**TASK DETAILS:** Each line between the one holding "This screenshot has width=955, height=566." and the end of the material below, both included, is to be transcribed word for word, with pictures left out.

**INFORMATION SUPPLIED:**
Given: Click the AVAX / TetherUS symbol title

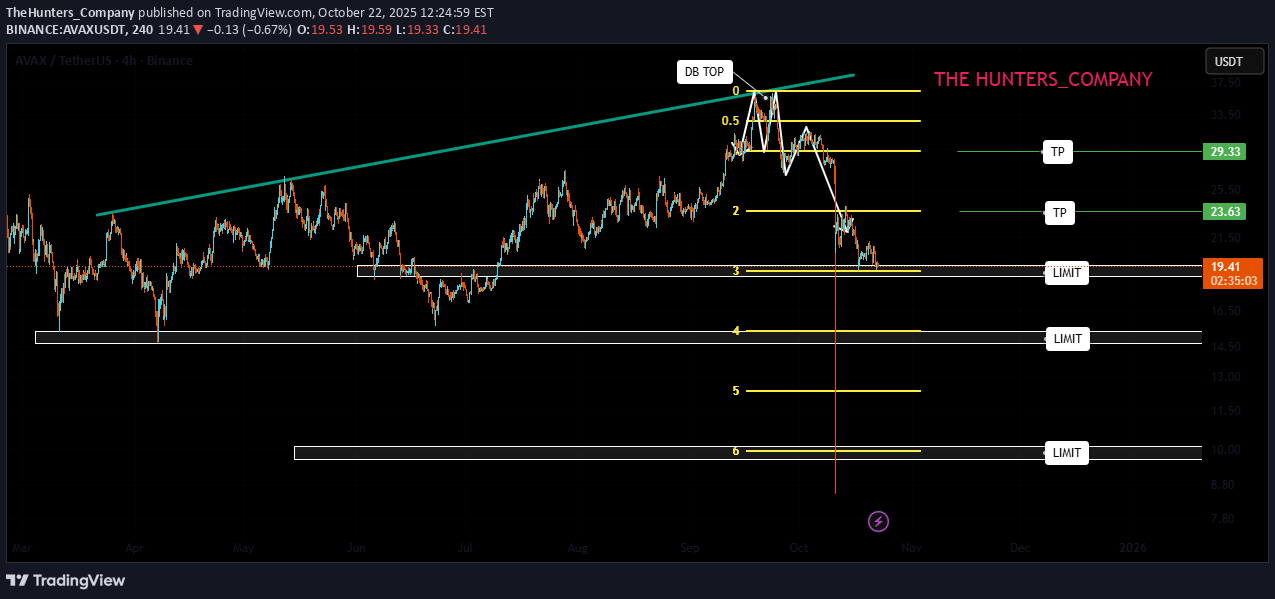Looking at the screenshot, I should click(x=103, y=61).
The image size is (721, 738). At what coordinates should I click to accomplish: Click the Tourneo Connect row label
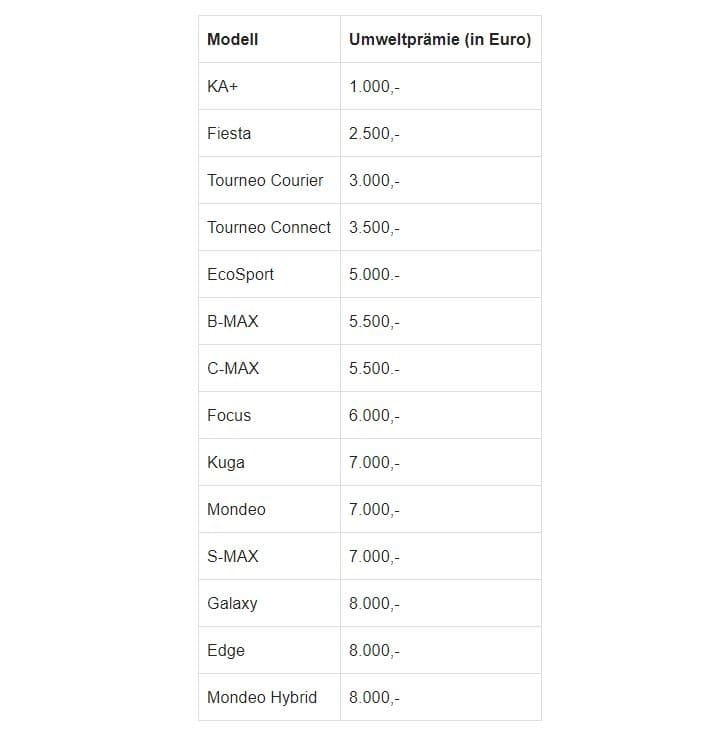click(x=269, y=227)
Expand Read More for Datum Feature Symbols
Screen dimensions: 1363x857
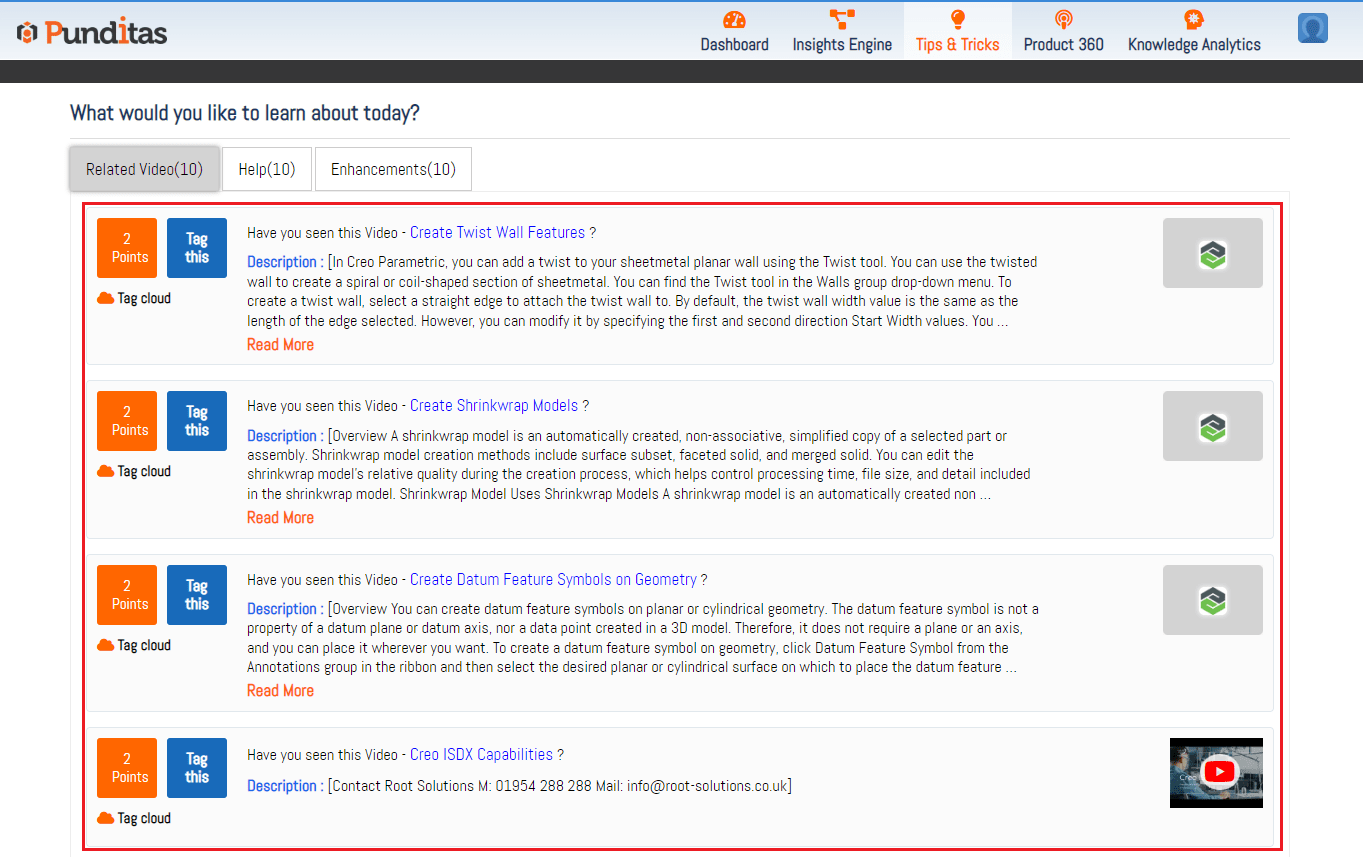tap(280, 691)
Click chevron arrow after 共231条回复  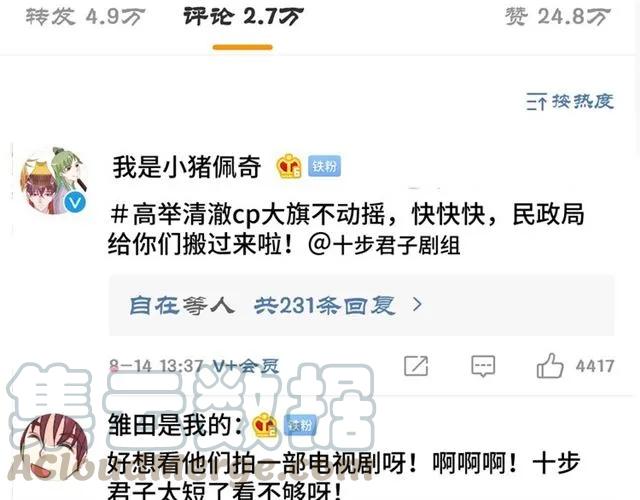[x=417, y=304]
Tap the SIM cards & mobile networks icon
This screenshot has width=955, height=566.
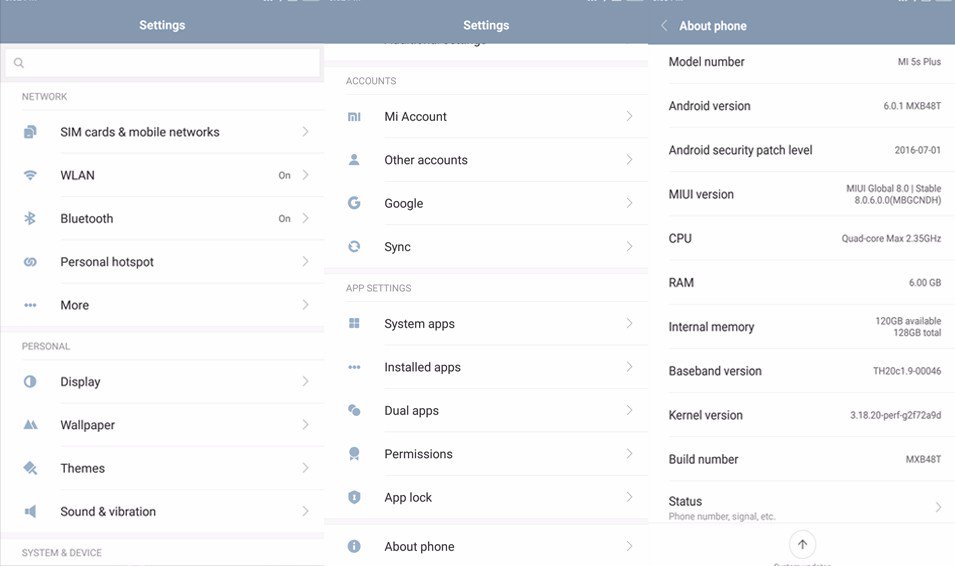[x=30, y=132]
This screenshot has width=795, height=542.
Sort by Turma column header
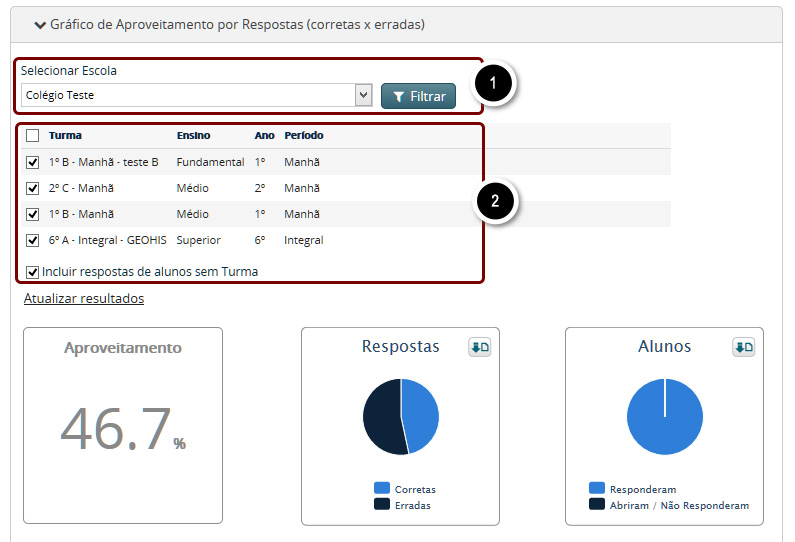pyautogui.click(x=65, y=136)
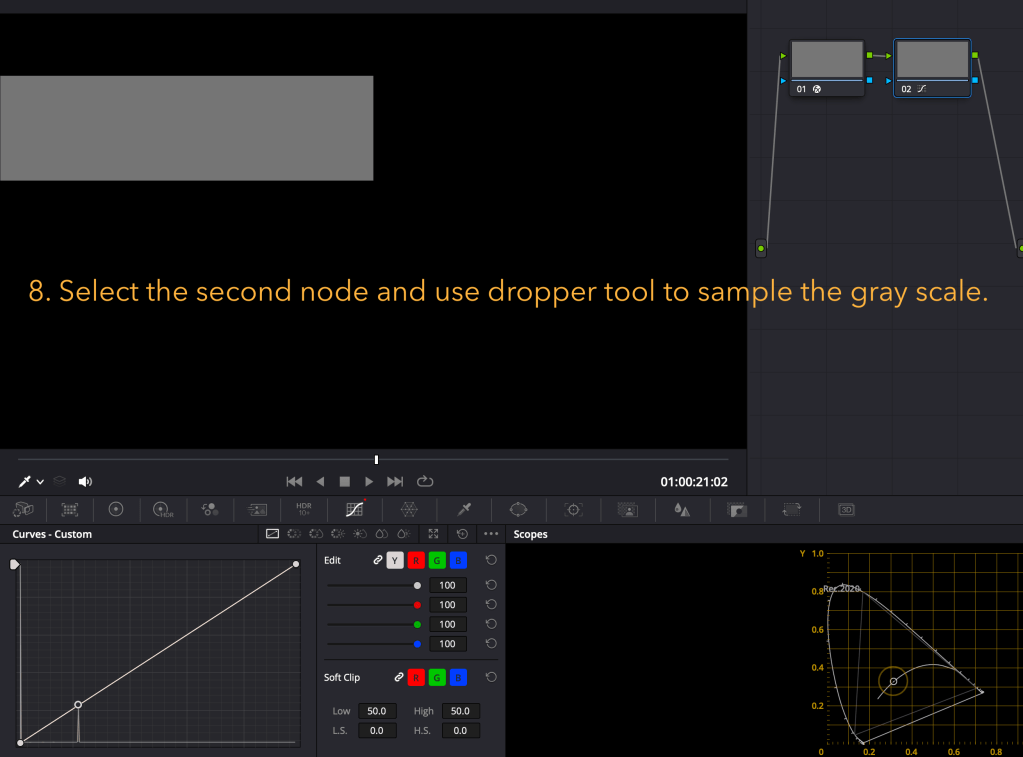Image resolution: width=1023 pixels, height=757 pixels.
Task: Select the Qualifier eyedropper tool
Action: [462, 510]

**RESULT OF THIS EXERCISE:**
This screenshot has width=955, height=566.
[x=30, y=132]
This screenshot has width=795, height=542.
Sort by Turma column header
pyautogui.click(x=65, y=136)
Image resolution: width=1023 pixels, height=757 pixels.
Task: Select the Qualifier eyedropper tool
Action: [462, 510]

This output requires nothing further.